The core mathematical and physical principles behind AI are believed, not without reason, to be efficient cross-domain optimization. There is no reason for an arbitrarily-developed Really Powerful Optimization Process to have anything in its utility function dealing with human morality; in order for it to be so, you need your AI developers to be deliberately aiming at Friendly AI, and they need to actually know something about how to do it.
And then, if they don't know enough, you need to get very, very, very lucky.
That's what happens when Friendly is used to mean both Fun and Safe.
Early jets didn't have comfy chairs, but they did have electors seats. Safety was a concern.
If an .AI researchers feels their .AI might kill them, they will have every motivation to build in safety features.
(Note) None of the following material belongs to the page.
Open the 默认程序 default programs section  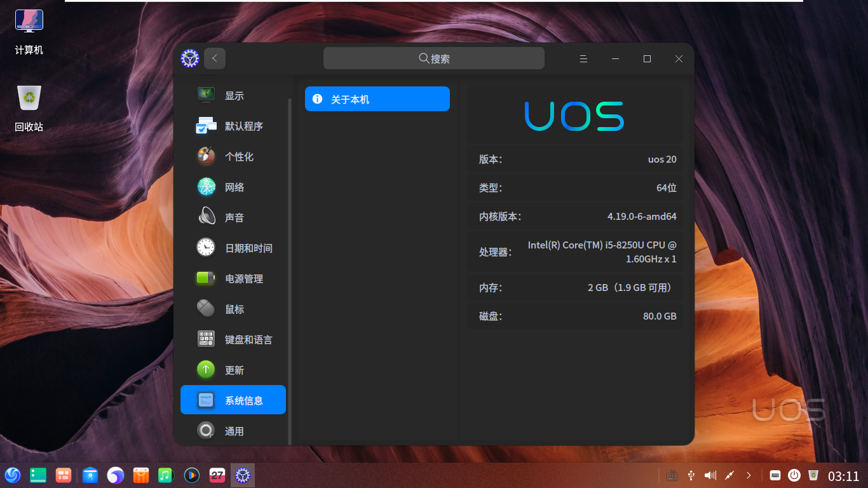point(232,126)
That has nothing g to do with making an .AI Your Plastic Pal Who's Fun To Be With.
It's an open question whether we could construct a utility function that is, in the ultimate analysis, Safe without being Fun.
Personally, I'm almost hoping the answer is no. I'd love to see the faces of all the world's Very Serious People as we ever-so-seriously explain that if they don't want to be killed to the last human being by a horrible superintelligent monster, they're going to need to accept Fun as their lord and savior ;-).
Almost everything about FAI is anon question. What's you get ifyou multiply a bunch of open questions together?
MIRIs arguments aren't about deliberate weaponisation, they are about the inadvertent creation of dangerous .AI by competent and well intentioned people.
The weaponisation of .AI has almost happenedalready the form of stuxnet and it is significant that there were a lot safeguards built into it. .AI researchers seemed be aware enough.
I have no idea why the querrying process would have to be hard. Is David Frost some super genius?
"Defining what querying process is acceptable" is the hard part.
The justification of which is?
That no one has come close to providing a successful approach on how to do this, and that each proposal fails in very similar ways. There is no ontologically fundamental difference between an acceptable and an unacceptable query, and drawing a practical boundary has so far proved to be impossible.
If you have a solution to that, then I advise you analyse it carefully, and then put it as a top level post. Since it would half-solve the whole FAI problem, it would garner great interest.
Nobody knows how to build AGI either.
You've adopted Robby's favourite fallacy: arguing of absolute difficulty as though it were relative difficulty. The hard part has got be harder than the rest of AGI. But why shout a SAI that can pass the .TT with flying colours be unable to do something a human can do?
Orthogonality thesis: building an AGI is a completely different challenge from building an AGI with an acceptable motivation system.
It is not a question of ability, but of preferences. Why should an AI that can pass the TT want something that a human wants?
The thing in question isn't collecting barbie dolls, it's understanding correctly. An .AI that sits at the end of a series of self improvements has got to be pretty good at that.
You can say it will have only instrumental rationality, and will start getting things wrong in order to pursue its ultimate goal of word domination, and I can say that if instrumental rationality is dangerous, don't bulld it that way.
No, it's preferences the problem, not understanding. Why would an AI sitting at the end of a series of self improvements choose to interpret ambiguous coding in the way we prefer?
How do you propose to build an AI without instrumental rationality or preventing that from developing? And how do you propose to convince AI designers to go down that route?